Food+Drink » Dish Dining Guide - Winter 2013

Pickles are the new pork fat

Pucker Up

by

1 comment

For years the American palate has led a rather undistinguished search for the sour. In modern times — since the advent of deep freeze refrigeration, vacuum packaging, and a supply chain that provides the same bevy of vegetables regardless of weather or season — our idea of a pickle has barely moved beyond the drab medallions that inhabit the upper layer of a Big Mac. Perhaps the kosher snap of a stork-delivered Vlasic dill, or a modern bag of deli kraut went a step beyond, but in the realm of fermentation and pickling, we are far from enlightened. Or at least we were.

Lately, pickles have become the rage, in correlation with the stratospheric popularity of charcuterie plates, which in turn have ridden the wave of all things pork and fat combined. Just as the concept of a pickle has recently moved beyond the notion of a sour cucumber spiked with garlic and dill, the various accoutrements of a standard wooden board of cured meat have eclipsed whole grain mustard and little French cornichons. It's a brave new world in the land of fermentation, and the full gamut of animal and vegetable is getting its due.

Like many down-home pursuits that have made a comeback of late, we must thank Sean Brock and the advent of Husk for much of this resurgence.

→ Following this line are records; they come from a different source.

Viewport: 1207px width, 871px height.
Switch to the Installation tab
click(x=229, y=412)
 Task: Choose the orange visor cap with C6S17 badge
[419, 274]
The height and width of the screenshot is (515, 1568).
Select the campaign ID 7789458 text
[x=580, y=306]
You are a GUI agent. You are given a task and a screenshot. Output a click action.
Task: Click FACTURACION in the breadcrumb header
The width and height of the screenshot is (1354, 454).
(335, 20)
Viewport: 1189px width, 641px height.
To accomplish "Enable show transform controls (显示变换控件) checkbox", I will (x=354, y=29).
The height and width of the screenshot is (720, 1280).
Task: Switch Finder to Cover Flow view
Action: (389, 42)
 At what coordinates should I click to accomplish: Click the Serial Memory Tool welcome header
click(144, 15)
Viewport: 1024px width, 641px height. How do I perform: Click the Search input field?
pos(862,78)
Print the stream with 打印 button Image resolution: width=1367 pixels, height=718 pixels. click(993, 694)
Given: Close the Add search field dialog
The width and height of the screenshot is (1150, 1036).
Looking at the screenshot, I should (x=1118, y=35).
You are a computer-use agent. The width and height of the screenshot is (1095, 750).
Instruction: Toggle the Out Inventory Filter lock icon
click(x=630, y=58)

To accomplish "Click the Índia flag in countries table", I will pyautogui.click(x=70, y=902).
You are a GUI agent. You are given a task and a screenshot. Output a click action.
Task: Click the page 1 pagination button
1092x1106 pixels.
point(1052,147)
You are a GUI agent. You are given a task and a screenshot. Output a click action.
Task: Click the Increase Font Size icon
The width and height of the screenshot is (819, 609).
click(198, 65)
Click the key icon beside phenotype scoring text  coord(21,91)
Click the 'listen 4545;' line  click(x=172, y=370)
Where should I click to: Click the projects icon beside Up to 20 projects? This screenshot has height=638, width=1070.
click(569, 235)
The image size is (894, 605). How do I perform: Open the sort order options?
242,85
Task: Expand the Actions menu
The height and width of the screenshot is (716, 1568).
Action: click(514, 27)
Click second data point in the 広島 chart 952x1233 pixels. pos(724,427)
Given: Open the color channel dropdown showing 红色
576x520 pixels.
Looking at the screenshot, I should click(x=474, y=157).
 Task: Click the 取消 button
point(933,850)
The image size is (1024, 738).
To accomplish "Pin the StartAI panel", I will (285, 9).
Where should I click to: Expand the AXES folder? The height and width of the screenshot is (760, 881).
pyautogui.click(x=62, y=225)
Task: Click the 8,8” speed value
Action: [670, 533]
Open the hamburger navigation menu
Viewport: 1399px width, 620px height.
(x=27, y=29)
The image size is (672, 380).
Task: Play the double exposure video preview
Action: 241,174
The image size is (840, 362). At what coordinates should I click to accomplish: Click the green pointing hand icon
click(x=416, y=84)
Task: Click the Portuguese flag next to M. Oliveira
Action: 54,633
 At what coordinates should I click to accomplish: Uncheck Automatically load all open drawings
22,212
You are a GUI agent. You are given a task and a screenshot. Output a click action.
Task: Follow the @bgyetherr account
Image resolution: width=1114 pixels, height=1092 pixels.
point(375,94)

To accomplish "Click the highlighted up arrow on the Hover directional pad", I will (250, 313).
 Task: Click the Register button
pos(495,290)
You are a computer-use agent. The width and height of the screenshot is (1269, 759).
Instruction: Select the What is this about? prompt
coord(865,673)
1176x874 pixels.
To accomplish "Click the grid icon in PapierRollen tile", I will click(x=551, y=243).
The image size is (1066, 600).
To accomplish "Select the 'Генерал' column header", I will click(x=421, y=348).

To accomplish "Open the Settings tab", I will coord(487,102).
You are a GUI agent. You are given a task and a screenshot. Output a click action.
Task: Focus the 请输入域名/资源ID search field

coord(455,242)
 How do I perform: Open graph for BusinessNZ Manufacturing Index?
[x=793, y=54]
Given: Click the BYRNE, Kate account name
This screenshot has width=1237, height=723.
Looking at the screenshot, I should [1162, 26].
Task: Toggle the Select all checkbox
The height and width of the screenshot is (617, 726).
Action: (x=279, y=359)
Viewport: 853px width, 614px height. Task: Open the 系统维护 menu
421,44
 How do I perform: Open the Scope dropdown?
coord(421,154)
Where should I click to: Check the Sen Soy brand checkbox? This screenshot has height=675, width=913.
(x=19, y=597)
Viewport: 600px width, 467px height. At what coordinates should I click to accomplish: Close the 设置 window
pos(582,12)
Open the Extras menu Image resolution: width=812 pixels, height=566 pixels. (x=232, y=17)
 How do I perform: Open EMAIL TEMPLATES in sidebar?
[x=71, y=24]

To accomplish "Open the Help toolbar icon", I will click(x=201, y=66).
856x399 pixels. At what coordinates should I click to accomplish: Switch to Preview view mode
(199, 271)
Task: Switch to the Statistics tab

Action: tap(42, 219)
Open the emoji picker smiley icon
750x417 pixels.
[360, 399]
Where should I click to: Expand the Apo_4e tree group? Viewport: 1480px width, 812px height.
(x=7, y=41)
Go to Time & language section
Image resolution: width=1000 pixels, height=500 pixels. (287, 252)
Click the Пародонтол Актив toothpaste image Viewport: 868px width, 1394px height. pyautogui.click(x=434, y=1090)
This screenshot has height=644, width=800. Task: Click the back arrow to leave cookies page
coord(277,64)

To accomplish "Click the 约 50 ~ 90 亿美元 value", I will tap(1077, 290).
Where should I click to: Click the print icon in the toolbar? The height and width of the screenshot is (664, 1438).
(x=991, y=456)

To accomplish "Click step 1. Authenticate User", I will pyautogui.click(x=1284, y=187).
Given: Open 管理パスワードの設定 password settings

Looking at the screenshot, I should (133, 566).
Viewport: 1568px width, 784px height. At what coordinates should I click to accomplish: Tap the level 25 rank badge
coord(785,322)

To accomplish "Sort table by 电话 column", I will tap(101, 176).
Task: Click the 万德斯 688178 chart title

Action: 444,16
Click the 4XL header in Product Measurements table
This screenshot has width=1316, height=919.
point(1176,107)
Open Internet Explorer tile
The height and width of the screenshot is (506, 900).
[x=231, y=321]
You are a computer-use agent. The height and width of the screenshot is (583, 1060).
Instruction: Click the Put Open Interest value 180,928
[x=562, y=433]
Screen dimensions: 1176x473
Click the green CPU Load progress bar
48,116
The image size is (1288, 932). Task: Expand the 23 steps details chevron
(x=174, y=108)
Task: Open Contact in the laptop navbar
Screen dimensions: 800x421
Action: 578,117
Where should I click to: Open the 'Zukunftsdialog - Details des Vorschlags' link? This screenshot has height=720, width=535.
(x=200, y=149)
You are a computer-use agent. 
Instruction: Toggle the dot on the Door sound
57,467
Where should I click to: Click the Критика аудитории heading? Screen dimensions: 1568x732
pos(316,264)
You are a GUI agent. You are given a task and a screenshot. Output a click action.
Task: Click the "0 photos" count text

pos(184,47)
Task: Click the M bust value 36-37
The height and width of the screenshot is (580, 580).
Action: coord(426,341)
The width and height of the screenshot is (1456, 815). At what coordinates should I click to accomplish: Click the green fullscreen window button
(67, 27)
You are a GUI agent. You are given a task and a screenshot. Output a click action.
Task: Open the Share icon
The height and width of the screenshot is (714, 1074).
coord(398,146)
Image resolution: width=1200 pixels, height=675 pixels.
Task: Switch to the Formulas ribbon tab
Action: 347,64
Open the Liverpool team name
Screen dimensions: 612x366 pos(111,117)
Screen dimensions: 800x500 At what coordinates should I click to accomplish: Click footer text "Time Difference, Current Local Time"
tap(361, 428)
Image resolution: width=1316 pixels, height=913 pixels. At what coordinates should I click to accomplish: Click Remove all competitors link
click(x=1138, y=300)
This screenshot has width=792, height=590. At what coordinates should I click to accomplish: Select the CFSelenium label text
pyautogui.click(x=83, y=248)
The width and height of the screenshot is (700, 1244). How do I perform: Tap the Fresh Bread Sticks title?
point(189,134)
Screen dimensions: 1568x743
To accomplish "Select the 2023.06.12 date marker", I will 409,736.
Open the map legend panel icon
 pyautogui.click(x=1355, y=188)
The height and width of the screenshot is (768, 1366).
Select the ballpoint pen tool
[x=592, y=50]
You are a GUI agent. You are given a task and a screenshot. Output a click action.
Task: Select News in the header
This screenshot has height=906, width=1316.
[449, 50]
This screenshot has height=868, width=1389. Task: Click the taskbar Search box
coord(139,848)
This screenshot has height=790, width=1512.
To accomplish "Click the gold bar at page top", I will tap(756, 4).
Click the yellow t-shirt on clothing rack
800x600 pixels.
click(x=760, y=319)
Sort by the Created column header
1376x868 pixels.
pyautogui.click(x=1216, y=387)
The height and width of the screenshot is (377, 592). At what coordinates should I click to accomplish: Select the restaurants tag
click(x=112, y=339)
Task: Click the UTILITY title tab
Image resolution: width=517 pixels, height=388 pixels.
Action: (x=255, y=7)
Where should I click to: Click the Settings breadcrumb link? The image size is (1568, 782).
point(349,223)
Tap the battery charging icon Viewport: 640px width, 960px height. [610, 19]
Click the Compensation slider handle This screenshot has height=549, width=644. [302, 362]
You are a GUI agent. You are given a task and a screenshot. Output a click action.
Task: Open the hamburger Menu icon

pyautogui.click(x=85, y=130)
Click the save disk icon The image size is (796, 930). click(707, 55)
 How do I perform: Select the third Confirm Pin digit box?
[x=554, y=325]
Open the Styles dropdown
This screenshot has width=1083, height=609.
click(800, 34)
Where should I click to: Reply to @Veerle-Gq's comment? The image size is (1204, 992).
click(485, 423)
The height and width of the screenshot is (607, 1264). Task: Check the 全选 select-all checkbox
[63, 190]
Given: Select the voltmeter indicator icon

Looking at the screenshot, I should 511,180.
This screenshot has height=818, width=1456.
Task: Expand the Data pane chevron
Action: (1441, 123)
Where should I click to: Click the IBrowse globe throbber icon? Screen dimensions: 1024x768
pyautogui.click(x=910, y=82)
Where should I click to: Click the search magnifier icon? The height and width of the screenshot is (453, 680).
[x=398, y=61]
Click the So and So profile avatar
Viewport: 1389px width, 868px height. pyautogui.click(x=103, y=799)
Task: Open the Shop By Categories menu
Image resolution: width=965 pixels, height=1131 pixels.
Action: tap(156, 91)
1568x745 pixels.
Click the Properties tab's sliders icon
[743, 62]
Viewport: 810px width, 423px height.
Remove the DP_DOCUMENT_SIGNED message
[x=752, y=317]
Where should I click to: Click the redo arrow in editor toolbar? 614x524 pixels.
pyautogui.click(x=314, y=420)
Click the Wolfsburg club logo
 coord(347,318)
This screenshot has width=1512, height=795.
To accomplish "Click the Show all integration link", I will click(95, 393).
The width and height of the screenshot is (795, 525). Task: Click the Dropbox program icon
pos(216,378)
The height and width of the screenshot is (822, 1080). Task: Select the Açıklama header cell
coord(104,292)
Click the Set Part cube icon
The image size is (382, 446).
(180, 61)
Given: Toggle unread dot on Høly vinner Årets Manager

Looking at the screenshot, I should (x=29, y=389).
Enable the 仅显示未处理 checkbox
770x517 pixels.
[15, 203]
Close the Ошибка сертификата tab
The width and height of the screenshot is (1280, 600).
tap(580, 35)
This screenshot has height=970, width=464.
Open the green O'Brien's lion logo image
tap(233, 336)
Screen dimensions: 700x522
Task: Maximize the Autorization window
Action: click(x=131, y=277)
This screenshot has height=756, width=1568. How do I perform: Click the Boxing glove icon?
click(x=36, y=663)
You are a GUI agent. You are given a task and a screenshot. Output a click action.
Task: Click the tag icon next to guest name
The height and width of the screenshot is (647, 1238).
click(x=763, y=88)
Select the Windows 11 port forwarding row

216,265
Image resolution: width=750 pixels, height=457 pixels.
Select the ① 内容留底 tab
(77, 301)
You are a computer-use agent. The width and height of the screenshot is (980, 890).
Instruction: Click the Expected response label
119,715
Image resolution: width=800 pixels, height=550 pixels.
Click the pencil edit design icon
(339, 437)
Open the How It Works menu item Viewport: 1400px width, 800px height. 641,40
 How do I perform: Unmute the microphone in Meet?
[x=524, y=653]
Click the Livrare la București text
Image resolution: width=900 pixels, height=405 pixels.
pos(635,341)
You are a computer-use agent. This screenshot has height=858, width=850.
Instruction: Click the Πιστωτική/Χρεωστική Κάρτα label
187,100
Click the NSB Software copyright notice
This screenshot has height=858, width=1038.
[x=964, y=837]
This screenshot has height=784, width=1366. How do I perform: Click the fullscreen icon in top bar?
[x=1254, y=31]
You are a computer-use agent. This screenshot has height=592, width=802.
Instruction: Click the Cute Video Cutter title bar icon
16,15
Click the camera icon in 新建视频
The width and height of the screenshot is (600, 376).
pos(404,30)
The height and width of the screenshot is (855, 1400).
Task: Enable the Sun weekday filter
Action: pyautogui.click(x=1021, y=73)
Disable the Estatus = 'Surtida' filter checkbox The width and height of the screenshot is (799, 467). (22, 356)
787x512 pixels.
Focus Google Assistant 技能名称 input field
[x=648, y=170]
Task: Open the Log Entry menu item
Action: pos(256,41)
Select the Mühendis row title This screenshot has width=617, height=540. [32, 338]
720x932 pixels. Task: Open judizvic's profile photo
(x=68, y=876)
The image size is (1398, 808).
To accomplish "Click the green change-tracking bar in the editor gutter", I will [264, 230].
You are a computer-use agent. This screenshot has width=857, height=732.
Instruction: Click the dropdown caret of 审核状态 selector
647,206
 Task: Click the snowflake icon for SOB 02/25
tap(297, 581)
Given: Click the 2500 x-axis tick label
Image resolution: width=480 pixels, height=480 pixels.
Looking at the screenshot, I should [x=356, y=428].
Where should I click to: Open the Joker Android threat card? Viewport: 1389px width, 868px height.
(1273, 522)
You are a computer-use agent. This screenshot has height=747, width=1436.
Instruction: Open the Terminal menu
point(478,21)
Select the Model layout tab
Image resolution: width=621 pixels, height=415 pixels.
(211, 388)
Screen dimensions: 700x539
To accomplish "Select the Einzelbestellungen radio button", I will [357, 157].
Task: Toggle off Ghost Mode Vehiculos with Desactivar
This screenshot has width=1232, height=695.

Early on in its development, it was clear that traditional preservation, and by extension pickling, would play an important role in the taste profiles of Charleston's now most popular restaurant. Brock grew up in the Appalachian mountains with a grandmother who kept a bubbling crock of fermenting vegetables in the basement at all times. For her, it was a hedge against lean times. For him, it's a taste of home. So it was no wonder that his repertoire expanded to include all sorts of fermentation, from a thousand pounds of peppers rendered into hot sauce inside old whiskey barrels to baby beets destined for a farmer's plate. The fact that such delicacies harkened to an older order of Southern cooking and fell effortlessly alongside country ham and pigskin was a mere bonus. These were the trappings of a place beyond the stove — they spoke of history.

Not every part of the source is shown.